Occupancy prediction reconstructs 3D structures of surrounding environments. It provides detailed information for autonomous driving planning and navigation. However, most existing methods heavily rely on the LiDAR point clouds to generate occupancy ground truth, which is not available in the vision-based system. In this paper, we propose an OccNeRF method for training occupancy networks without 3D supervision. Different from previous works which consider a bounded scene, we parameterize the reconstructed occupancy fields and reorganize the sampling strategy to align with the cameras' infinite perceptive range. The neural rendering is adopted to convert occupancy fields to multi-camera depth maps, supervised by multi-frame photometric consistency. Moreover, for semantic occupancy prediction, we design several strategies to polish the prompts and filter the outputs of a pretrained open-vocabulary 2D segmentation model. Extensive experiments for both self-supervised depth estimation and 3D occupancy prediction tasks on nuScenes and SemanticKITTI datasets demonstrate the effectiveness of our method.

Figures (11)

• Figure 1: The overview of OccNeRF. To represent unbounded scenes, we propose a parameterized coordinate to contract infinite space to bounded occupancy fields. Without using any LiDAR data or annotated labels, we leverage temporal photometric constraints and pretrained open-vocabulary segmentation models to provide geometric and semantic supervision.
• Figure 2: (a) During inference, a 2D backbone first extracts features from multiple cameras, which are then projected and interpolated into 3D space to create volume features. These are used to reconstruct parameterized occupancy fields that capture the extent of unbounded scenes. (b) During training, to generate rendered depth and semantic maps, we employ volume rendering using a redesigned sampling strategy. The depths from multiple frames are refined through the photometric loss. For the semantic prediction, we utilize pretrained Grounded-SAM model enhanced with prompt cleaning. The green arrow denotes the supervision signal.

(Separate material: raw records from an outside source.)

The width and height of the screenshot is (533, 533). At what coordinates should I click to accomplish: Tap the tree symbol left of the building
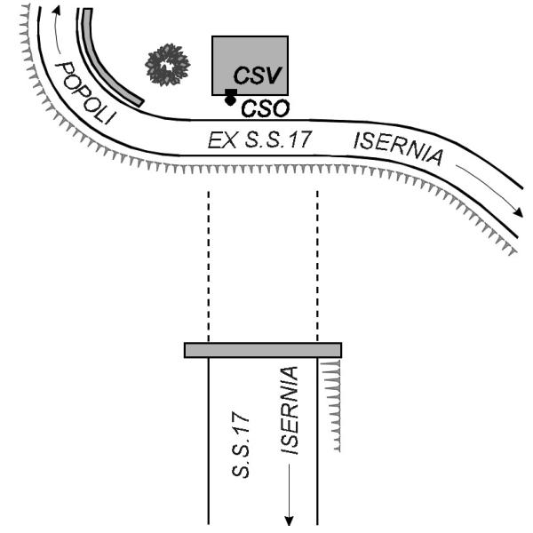(168, 64)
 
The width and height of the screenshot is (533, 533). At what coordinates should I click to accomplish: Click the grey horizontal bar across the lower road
(263, 350)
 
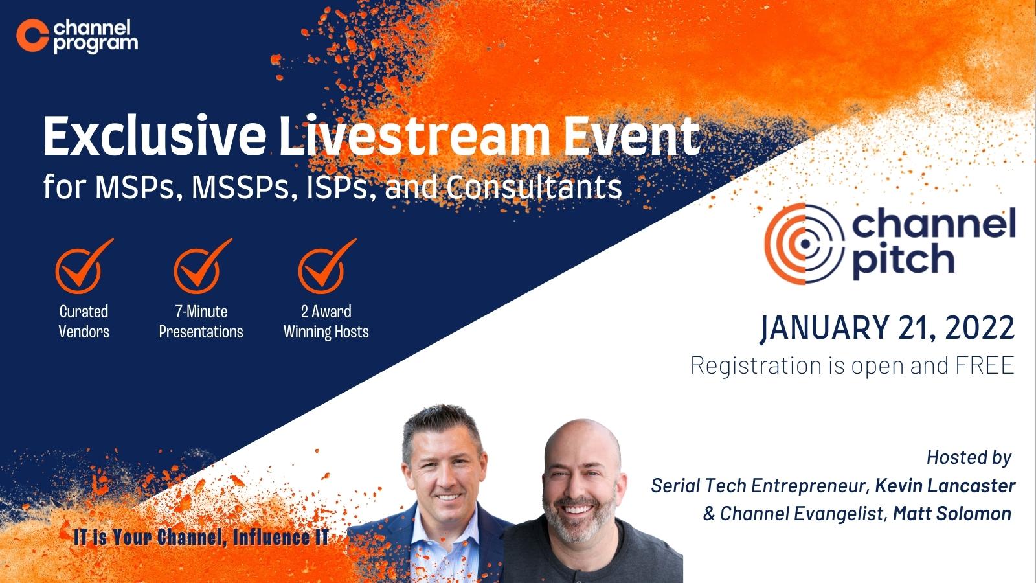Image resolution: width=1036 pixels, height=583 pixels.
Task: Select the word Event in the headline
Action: pos(632,136)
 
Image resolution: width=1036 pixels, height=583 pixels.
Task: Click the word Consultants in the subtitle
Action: pos(534,187)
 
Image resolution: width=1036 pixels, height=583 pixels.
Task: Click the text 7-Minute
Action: pos(201,312)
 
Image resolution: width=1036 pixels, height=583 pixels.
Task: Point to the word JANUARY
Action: pos(824,328)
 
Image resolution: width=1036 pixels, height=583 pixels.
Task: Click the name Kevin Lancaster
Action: pos(945,486)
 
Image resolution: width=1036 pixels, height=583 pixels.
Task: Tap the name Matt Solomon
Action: pos(952,514)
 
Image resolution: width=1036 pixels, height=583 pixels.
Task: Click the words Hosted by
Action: pos(969,457)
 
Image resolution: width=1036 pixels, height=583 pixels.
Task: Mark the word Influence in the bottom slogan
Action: pos(271,538)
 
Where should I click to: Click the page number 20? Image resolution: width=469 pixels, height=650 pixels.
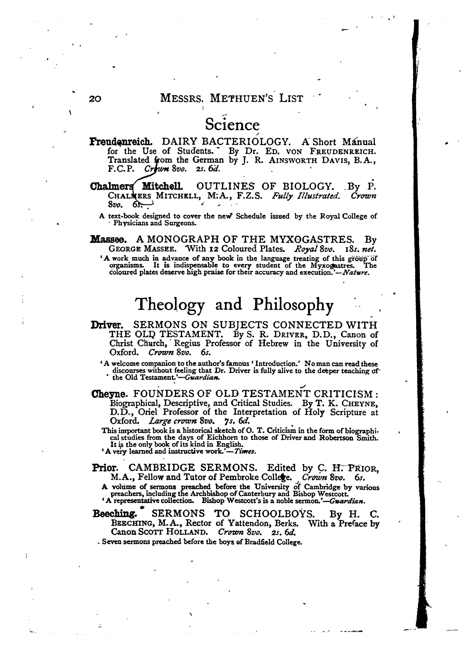tap(95, 99)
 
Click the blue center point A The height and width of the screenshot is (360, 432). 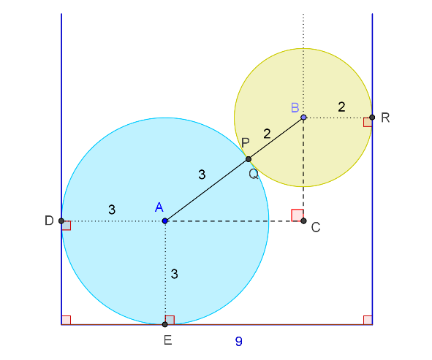(165, 221)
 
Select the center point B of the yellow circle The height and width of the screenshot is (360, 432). (303, 118)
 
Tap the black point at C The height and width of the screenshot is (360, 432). (303, 221)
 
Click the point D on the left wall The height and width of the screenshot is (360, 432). (61, 221)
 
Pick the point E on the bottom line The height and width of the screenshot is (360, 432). (164, 324)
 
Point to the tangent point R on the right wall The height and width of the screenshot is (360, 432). (372, 118)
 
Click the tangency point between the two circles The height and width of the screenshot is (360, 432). (249, 159)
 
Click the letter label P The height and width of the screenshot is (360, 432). (245, 142)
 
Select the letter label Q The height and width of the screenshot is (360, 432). (254, 174)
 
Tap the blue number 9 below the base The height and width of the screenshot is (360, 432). (239, 341)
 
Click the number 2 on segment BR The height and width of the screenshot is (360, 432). (341, 107)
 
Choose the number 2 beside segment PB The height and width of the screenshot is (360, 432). (267, 134)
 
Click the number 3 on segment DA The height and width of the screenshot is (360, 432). (112, 210)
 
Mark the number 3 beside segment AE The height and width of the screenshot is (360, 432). (174, 274)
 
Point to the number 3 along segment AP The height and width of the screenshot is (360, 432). (202, 175)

• Figure 3: Comparison between original space and parameterized space. The original space utilizes the conventional Euclidean space, emphasizing linear mapping. The parameterized space is divided into two parts: an inner space with linear mapping to preserve high-resolution details and an outer space where point distribution is scaled inversely with distance. This design facilitates the representation of an infinite range within a finite spatial domain.
• Figure 4: Label generation. Detection bounding boxes generated by our Grounding DINO and semantic labels predicted by SAM in our method exhibit precision, which is comparable with that of LiDAR points projection labels.
• Figure 5: Qualitative results on nuScenes dataset nuscenes. Our method can predict visually appealing depth maps with texture details and fine-grained occupancy. Better viewed when zoomed in.